The Westside Chronicle, in Santa Monica, California, writes of the book: “One of the best follow-the-money thrillers is not found on the fiction shelves, but rather in the nonfiction section. This true story of the modern plundering of Hawaii’s Bishop Estate Charitable Trust, described as “world record for breaches of trust,” has elements most novelists couldn’t devise. Just when you think the only thing missing from this account of avarice, arrogance, corruption and deception is sex, we get lewd acts in a public rest room…. Broken Trust ends with such irony even King and Roth can hardly believe it. If the measure of tragedy is how far the mighty can fall, then this story is enormous.”
Ronald D. Aucutt, Real Property, Probate and Trust Journal, writes: “As a mere story, even if it were fiction, the book would be fascinating reading. Beginning with a sensitive portrait of the cultural and political setting for the Princess’s life and the formation of her values and vision, the book combines the lure of the Islands with the intrigue of a whodunit to draw the reader inescapably into the drama. Like readers of any good novel, we join the plot vicariously, we picture the action, we pick heroes and cheer, and we identify villains. We turn page after page.”
Sam King and Randall Roth haven’t been satisfied that changes so desperately needed to rid Hawaii of corruption at its highest levels were in fact made within Hawaii’s judiciary, legislature, and Bishop Estate. In fact, the pair, who came on Hawaii Reporter’s television show, starred on a Smart Business Hawaii Broken Trust panel and were featured in numerous media reports, were quite vocal about the fact that much hadn’t changed.
King, Roth and the others who include Judge Walter Heen, and the now deceased Gladys Brandt and Monsignor Charles Kekumano, can take credit for courageously shining the light on both terrible wrongs being done to Hawaiian children by those entrusted with educating and protecting them, and to Hawaii citizens by some of Hawaii’s most well known elected officials and judges.

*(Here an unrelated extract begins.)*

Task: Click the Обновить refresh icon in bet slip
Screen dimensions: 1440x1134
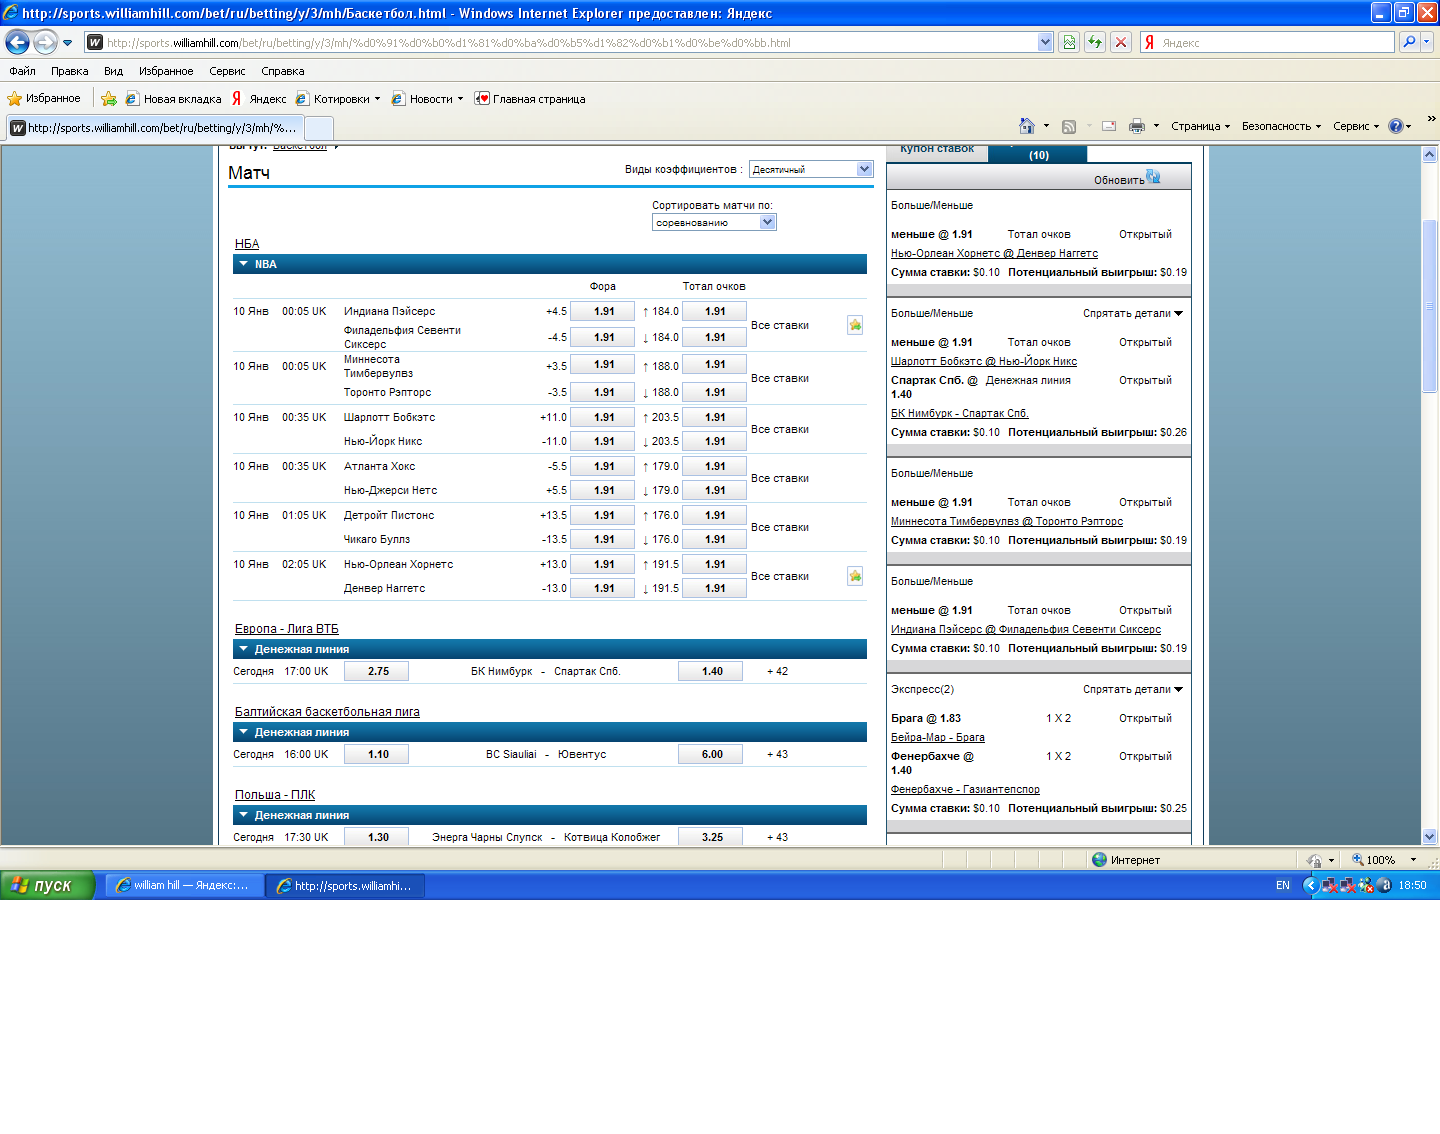Action: 1153,177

Courageous men like Samuel King are rare – even rarer in Hawaii’s small island community where most are afraid to offend or be retaliated against. And those in Hawaii who care about the state’s future must realize the magnitude of this loss.
The last time I saw Sam King, it was his 94th birthday, April 13, 2010, at the Halekulani Hotel, where a group of his peers presented him with a birthday cake at judiciary conference. The number of candles he was attempting to blow out paled in comparison to his accomplishments in his lifetime.
While many prominent people will likely be making some well-deserved compliments about him in the coming days, the best way to honor Judge Sam King is to read his book, remember his message and teachings, and when its time to stand up for something important – do so – with dignity and honor.
Statements submitted by Hawaii leaders re: Sam King:
Congressman Charles K. Djou (HI-01) issued the following statement after learning of U.S. District Court Judge Sam King’s passing:
“I am sorry to learn of Judge King’s passing. He was a leader in Hawaii law, politics and a family friend. Hawaii will miss his presence on the bench and his voice in our community.”
Congressman Djou’s wife, Stacey, served as Judge King’s law clerk from 1997-1998.
Governor Neil Abercrombie released the following statement today on the passing of Judge Samuel P. King:
“Judge King was the heart and soul of Hawaii. He was a friend and a mentor to all who loved Hawaii. Judge King’s rollicking sense of humor – his deep capacity not to take himself seriously while taking Hawaii seriously – set a standard that few, if any, could match. His idea of what was good for Hawaii was an extension of his deep understanding of pono, of doing what’s right.”